Louis did not dare repeat any of Earl’s theories to Mac
y. It was enough that he knew. More than enough. Earl. Good God, Earl. After the run in with Dick Starling, Earl and Maureen had not been out in the yard when Macy and Louis got out there to the car. And honestly, Louis just didn’t have the heart to go looking for them.
Macy was just staring at her hands now as they drove. “The thing was, Louis, I…I didn’t feel in control, you know? Maybe those thoughts were in my mind like they’re in anyone, but it wasn’t like I made a… conscious decision to set them loose. It was like being in a car and somebody else was at the wheel.”
Louis swallowed. “Did you feel like you were being…I don’t know…compelled somehow or controlled, something like that?”
She shrugged. “I guess. I knew what I was doing was wrong, but I couldn’t stop myself. It was like something else was in charge. I know that sounds stupid, the Devil made me do it or something, but that’s how it felt. And when it went away, I just burst out crying. I was scared, really scared. It felt like I was possessed or something, being taken over. It’s dumb, but that’s how it felt.”

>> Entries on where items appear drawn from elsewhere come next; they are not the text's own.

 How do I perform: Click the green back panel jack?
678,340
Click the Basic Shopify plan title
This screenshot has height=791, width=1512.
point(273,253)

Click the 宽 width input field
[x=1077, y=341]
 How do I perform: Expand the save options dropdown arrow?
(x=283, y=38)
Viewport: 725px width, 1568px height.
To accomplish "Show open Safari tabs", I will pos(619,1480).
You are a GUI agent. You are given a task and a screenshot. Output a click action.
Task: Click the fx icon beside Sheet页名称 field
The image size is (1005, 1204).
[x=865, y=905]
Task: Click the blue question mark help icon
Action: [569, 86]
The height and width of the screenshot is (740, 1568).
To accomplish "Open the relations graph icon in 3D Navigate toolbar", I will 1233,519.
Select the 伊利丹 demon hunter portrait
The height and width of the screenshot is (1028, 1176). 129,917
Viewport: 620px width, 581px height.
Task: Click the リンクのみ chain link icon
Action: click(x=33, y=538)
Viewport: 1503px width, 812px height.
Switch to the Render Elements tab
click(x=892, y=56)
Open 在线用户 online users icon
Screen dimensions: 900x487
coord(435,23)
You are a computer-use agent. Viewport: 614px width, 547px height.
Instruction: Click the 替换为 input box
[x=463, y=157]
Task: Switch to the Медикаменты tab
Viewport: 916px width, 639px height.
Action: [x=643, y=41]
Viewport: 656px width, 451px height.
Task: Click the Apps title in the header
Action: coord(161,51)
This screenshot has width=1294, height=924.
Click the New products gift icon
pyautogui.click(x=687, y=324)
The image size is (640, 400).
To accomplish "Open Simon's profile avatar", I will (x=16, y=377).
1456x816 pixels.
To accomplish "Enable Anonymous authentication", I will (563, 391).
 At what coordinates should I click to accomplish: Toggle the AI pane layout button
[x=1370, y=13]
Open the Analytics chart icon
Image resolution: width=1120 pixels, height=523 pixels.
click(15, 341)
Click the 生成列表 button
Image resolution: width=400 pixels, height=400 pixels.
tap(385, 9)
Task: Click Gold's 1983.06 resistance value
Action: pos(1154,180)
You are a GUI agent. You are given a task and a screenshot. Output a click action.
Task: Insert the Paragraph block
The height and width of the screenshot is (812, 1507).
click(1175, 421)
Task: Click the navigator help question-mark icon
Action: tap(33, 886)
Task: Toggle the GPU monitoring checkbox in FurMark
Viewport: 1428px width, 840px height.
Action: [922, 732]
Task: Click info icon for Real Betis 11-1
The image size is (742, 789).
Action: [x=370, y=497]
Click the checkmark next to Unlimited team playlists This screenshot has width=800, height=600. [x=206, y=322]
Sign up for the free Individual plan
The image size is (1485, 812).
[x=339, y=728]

Louis sighed. “It’s not dumb, Macy. But it is disturbing.”
And it was that, all right. It felt like I was possessed or something, being taken over. That was merely Macy’s subjective impression, of course, but if Earl was right, if he was right, then this possession was not some fantasy like diabolic influence or even mind control exactly, but something inherent in the human condition. Something ancient and absolutely evil.
“I guess I don’t care what happens as long as I don’t go nuts again,” Macy said.
“Maybe you’re immune now,” Louis said.